Repeat word for word every line of the data below, from the first through the line containing "This screenshot has height=836, width=1295.", and stop there.

## RECORD SET:
★ ★ ★ ★ ★
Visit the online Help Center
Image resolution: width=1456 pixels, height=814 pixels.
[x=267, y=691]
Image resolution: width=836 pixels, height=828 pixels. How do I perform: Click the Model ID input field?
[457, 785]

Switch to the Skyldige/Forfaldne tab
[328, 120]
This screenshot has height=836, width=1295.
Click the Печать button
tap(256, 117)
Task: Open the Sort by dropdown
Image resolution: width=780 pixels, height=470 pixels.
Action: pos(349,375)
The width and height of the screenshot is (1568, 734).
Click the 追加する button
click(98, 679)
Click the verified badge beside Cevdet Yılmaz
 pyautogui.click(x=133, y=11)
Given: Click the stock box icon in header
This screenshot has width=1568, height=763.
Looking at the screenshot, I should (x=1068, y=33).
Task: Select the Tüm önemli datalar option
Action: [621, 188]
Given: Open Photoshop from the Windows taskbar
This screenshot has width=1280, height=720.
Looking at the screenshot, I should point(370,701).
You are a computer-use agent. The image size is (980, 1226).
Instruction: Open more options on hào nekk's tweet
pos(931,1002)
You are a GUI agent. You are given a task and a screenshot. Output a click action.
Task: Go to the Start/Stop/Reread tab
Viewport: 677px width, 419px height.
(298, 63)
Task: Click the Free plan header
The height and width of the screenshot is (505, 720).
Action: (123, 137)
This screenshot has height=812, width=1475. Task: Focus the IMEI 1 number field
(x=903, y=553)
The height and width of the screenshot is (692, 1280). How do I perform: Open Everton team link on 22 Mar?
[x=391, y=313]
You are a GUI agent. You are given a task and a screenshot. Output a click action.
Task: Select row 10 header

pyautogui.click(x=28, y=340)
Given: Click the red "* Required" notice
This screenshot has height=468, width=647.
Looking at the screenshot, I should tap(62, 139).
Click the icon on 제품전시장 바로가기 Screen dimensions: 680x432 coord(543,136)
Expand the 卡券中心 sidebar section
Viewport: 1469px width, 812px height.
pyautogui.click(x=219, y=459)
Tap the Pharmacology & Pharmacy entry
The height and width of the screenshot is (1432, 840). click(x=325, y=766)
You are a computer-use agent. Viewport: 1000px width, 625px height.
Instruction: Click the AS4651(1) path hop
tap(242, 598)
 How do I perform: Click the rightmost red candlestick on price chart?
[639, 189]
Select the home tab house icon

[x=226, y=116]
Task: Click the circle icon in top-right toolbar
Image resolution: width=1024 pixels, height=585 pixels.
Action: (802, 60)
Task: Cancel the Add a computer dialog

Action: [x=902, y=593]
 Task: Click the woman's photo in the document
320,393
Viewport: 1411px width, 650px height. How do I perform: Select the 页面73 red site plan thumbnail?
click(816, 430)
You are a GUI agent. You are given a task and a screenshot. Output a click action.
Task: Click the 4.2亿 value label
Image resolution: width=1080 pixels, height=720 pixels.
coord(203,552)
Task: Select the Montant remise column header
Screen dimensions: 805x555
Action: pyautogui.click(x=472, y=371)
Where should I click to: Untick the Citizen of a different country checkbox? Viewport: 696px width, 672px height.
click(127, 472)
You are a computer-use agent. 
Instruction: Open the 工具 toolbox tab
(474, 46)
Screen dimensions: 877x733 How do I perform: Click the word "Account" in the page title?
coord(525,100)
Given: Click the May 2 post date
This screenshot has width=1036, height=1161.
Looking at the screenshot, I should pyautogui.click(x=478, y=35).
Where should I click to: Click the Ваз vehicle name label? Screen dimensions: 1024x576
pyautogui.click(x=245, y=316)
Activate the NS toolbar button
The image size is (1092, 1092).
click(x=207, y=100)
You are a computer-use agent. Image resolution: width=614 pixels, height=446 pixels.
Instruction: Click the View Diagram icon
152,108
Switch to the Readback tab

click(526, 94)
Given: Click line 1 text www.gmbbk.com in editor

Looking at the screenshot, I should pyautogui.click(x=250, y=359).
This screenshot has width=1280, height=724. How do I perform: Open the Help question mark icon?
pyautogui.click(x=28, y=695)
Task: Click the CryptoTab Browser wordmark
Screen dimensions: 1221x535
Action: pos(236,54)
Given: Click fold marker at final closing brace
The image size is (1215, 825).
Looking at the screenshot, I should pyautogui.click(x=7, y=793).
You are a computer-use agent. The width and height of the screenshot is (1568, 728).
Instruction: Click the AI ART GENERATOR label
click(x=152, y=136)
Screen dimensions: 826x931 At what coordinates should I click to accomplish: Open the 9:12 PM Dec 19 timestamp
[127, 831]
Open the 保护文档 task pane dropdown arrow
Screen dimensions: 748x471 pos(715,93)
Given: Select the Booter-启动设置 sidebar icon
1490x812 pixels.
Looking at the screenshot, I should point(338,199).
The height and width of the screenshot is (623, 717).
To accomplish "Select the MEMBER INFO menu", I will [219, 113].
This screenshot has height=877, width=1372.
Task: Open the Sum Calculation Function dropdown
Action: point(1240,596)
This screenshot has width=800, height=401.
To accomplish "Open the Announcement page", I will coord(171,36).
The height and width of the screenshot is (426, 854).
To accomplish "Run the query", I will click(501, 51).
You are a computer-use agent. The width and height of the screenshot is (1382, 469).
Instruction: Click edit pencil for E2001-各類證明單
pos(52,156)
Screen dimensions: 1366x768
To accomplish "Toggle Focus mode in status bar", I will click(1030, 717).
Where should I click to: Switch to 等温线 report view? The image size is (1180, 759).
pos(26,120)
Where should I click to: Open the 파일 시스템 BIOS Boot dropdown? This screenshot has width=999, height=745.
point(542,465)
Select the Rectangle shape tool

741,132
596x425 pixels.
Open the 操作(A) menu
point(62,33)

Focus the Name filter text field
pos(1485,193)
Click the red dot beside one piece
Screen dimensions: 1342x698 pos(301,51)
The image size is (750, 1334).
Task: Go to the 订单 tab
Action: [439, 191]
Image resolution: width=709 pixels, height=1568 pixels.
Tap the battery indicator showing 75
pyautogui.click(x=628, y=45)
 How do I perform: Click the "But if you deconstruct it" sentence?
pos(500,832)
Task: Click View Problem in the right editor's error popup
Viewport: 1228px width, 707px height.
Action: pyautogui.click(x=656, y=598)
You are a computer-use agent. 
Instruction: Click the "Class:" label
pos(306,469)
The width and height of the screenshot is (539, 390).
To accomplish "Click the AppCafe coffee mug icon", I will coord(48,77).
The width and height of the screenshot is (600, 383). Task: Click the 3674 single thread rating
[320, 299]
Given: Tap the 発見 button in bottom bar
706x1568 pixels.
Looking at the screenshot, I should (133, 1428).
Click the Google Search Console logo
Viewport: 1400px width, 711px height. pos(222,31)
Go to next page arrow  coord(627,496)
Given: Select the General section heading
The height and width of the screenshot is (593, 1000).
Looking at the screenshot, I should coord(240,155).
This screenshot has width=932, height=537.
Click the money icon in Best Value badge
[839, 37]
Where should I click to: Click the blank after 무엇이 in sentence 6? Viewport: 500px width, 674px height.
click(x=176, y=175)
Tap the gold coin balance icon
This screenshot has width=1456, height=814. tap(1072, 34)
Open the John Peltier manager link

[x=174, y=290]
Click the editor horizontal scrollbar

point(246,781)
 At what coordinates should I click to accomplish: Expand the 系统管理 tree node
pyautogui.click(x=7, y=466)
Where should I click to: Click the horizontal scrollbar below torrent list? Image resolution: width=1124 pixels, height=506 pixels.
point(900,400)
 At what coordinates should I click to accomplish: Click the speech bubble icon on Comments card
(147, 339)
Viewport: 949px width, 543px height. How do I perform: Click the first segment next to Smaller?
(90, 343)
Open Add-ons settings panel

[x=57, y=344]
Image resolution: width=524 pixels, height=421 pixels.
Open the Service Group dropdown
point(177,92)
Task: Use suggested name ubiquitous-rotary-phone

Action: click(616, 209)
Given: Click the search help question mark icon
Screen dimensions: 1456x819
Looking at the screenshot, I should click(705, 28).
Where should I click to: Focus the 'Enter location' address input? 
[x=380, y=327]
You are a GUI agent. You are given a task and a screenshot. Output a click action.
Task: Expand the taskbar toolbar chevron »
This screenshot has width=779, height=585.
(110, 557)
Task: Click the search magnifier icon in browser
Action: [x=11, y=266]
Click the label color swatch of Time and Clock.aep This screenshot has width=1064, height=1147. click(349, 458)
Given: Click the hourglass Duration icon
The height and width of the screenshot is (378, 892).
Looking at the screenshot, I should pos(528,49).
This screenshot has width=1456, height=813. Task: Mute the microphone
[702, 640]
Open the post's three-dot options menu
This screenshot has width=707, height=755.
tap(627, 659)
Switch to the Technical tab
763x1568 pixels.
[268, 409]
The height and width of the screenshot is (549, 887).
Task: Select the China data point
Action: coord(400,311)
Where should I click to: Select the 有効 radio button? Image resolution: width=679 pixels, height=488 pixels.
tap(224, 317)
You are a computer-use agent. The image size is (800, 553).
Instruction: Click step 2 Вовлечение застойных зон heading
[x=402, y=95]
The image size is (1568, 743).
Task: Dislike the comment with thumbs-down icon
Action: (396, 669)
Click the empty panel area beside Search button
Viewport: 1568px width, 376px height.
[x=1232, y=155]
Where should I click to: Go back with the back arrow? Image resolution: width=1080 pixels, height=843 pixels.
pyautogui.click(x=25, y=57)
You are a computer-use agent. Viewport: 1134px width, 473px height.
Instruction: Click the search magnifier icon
★ ★ ★ ★ ★
## RESULT OF THIS EXERCISE:
Visit the online Help Center
Image resolution: width=1456 pixels, height=814 pixels.
[x=267, y=691]
Image resolution: width=836 pixels, height=828 pixels. How do I perform: Click the Model ID input field?
[457, 785]

Switch to the Skyldige/Forfaldne tab
[328, 120]
This screenshot has height=836, width=1295.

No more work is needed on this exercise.